É por isso com "grande expetativa e com muitos desafios" que vivem atualmente os produtores de leite que enfrentam "uma crise bastante dolorosa em termos de rendimento" e Jorge Rita apelou ao Governo Regional para que "haja regularização de pagamentos que ainda faltam até final do ano, para que alguns produtores não se sintam discriminados, nomeadamente, no que se refere a pagamentos do Safiagri III, proamaf, adubos e resgate leiteiro".

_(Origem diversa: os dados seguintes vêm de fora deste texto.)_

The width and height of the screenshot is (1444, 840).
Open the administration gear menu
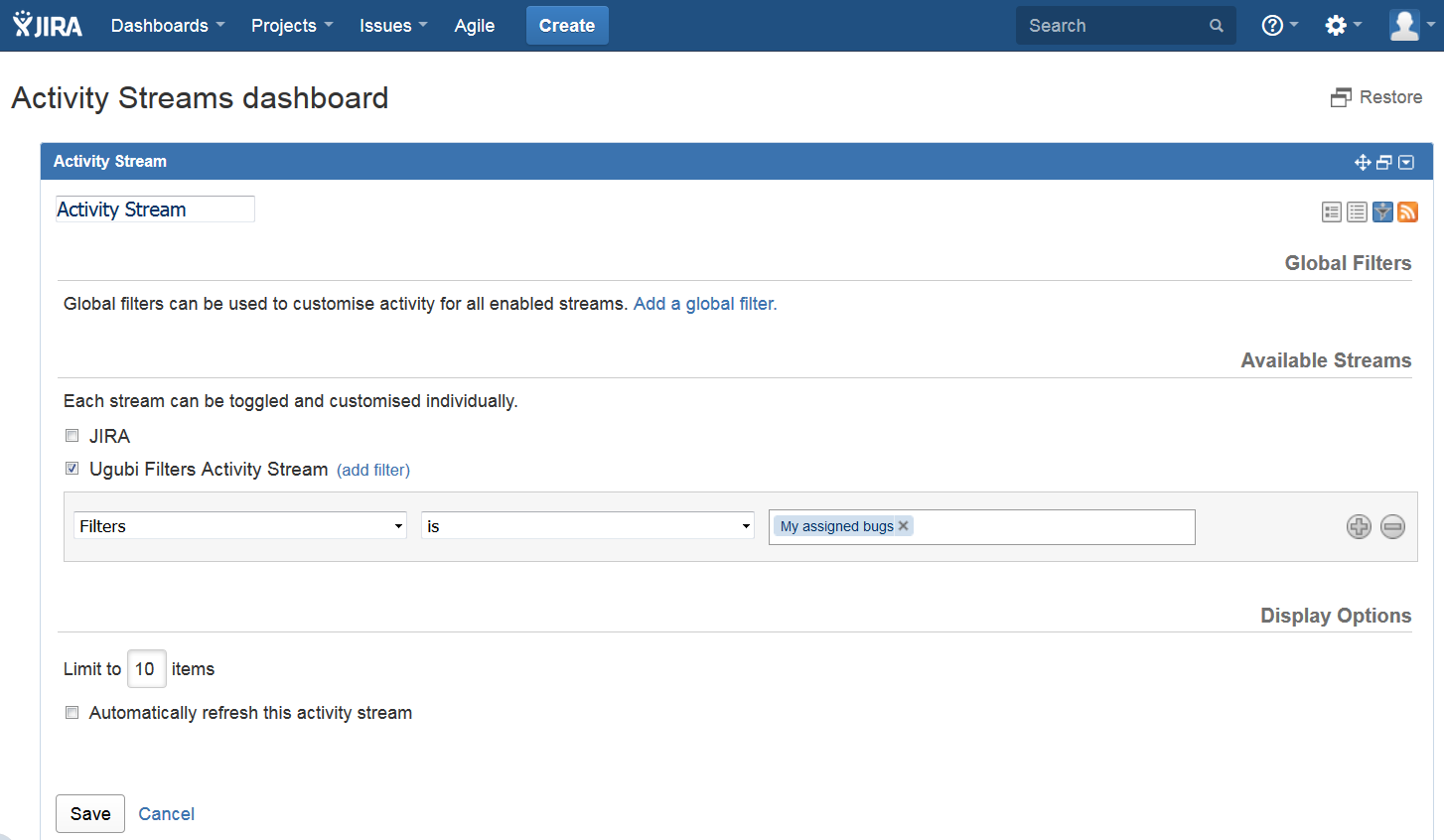point(1339,25)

O Presidente da Associação Agrícola de São Miguel referiu que o III Concurso Micaelense Holstein Frísia de Outono é também uma prova de união do setor na Região. "Vamos continuar a fazer estes eventos que também servem para aumentar a auto-estima dos produtores, não podemos entrar num desânimo total, todos temos de dar uma tónica positiva", referiu Jorge Rita que acrescentou a importância de mais um concurso organizado pela Associação Agrícola de São Miguel. "Estamos a falar dos melhores concursos que se fazem a nível nacional, de grande relevância e com grande aceitação por todos os que nos visitam e que conhecem a genética que se implementou nos Açores nos últimos anos, com o dinamismo e com a evolução que teve, não só pelo trabalho que foi feito pelos criadores mas pelas organizações também e pelo Governo Regional", lembrou ao acrescentar o melhoramento da sanidade animal que potencia uma melhor genética na Região.

O III Concurso Micaelense Holstein Frísia de Outono contou com 190 animais de 62 explorações, um grande número quando comparado por exemplo com um concurso realizado a nível nacional que teve menos de 130 animais de 20 explorações.

Um exemplo da paixão que os produtores dos Açores sentem em relação ao seu trabalho, já que "costumo dizer que quem quer ser produtor de leite e agricultor tem de ter uma coisa fundamental e básica: tem de ter paixão, tem de gostar da terra e das vacas". Só assim se conseguem ultrapassar as dificuldades que se colocam atualmente ao setor, fazendo também no final da sua intervenção 'um apelo à união de todos em prole do maior e melhor setor da atividade económica da região autónoma dos Açores'.